Contents | Start | End | Previous: Appendix E: Speech Markup Reference | Next: Appendix G: Alphabet Description Reference
A speech profile is a collection of properties related to generating speech audio via a text-to-speech engine; there is always one default profile, and you can create further profiles and associate them with configurations via the Speech profile configuration option.
Speech profiles determine the operation of immediate narration, previewing of editor content, and creation of audio files.
These properties specify the output and intermediate source formats to be used.
Generate speech WAV files
Enables or disables WAV (or AIFF on Mac) audio file generation for speech output. In fact, these audio files are always generated, but will be deleted afterwards if this option is disabled.
Generate speech MP3 files
Enables or disables MP3 audio file generation for speech output.
Speech MP3 bit rate
The MP3 bit rate in kbs. 128kbs is the default bit rate, but for speech audio you can reduce it to 48kbs without significant loss of quality and your files will be smaller. A value of (auto) uses the value specified in Preferences.
Speech source format
The format that Jutoh submits to the text-to-speech system. A value of (auto) uses the best method for the chosen speech engine.
Keep source files
Keeps the generated source files after audio file generation.
These properties control if and how speech archives should be generated. Speech archives allow customers to create speech audio on their own computers.
Generate speech archive
Generates a speech archive (.sparch) file for distributing the speech source files.
Generate portable archive
If checked, creates an archive that can be used to generate speech on any platform supported by Jutoh. If this option is cleared, only the selected speech format will be generated, and the speech archive may be platform-dependent.
These properties control important aspects of speech output such as the text-to-speech engine to be used and the initial voice.
Speech engine
The speech engine to use. A value of (auto) uses the value specified in Preferences.
Speech voice
The voice to use. A value of (auto) uses the value specified in Preferences.
Speech voice variant
The voice variant. A value of (auto) uses the value specified in Preferences.
Speech speed
The speech speed expressed as a percentage. A value of (auto) uses the value specified in Preferences.
Speech volume
The speech volume expressed as a percentage. A value of (auto) uses the value specified in Preferences. This option is ignored for Apple Speech Manager when generating files.
Speech pitch
The speech pitch expressed as a percentage. A value of (auto) uses the value specified in Preferences. This option is ignored for Apple Speech Manager when generating files.

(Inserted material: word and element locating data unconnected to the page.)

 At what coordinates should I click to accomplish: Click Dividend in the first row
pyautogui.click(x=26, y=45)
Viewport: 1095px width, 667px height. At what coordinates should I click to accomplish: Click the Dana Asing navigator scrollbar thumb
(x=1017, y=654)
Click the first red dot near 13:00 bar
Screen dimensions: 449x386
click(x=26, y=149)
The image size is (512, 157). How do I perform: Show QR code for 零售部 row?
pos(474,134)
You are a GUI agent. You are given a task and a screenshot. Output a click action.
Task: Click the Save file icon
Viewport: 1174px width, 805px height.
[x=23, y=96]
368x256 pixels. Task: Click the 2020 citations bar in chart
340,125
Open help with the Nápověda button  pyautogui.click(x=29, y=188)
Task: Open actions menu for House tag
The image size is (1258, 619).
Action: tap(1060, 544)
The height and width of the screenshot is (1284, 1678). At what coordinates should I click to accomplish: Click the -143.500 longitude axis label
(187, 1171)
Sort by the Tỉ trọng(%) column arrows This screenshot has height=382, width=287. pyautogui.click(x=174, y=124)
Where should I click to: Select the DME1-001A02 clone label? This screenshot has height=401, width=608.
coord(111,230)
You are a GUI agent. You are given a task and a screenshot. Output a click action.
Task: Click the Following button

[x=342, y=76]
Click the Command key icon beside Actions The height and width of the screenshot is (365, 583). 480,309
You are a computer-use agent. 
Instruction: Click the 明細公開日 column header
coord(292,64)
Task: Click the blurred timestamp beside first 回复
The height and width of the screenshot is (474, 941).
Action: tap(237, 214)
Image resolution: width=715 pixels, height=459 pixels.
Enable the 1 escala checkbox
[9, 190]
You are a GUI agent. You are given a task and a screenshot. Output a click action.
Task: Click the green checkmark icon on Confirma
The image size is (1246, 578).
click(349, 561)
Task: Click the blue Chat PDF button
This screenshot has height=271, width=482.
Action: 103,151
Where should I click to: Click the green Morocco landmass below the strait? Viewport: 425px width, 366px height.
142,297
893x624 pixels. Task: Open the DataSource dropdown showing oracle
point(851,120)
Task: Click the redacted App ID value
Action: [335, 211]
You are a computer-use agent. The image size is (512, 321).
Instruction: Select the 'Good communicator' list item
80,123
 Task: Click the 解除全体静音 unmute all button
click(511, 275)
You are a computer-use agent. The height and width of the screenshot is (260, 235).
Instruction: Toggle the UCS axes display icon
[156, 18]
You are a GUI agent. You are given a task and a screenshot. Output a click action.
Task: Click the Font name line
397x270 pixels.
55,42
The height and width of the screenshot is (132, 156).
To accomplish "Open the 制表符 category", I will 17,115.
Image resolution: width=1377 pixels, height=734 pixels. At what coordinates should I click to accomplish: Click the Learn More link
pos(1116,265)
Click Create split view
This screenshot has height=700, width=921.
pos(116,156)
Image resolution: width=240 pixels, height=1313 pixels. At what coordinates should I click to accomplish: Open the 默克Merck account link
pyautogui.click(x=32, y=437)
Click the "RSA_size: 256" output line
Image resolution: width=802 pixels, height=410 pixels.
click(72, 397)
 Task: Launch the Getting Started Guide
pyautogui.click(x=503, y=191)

These properties control various behaviours, such as highlighting text during narration of editor content.
Highlight text
Highlights text as it is being read, where supported by the speech engine. Note that the editor undo history is cleared before and after narration if highlighting is enabled.
Highlight background colour
The highlight background colour.
Paragraph pause duration
The after-paragraph pause duration in milliseconds. This is for SAPI only since it does not have a paragraph construct. The default is 500.
Emulation
Specifies which XML tags to emulate by transforming text, to work around weaknesses in speech engines. Specify (all) to perform all relevant emulation, (none) to perform no emulation, or a comma-separated list of keywords. Available keywords are say-as, say-as.characters, say-as.digits, say-as.telephone.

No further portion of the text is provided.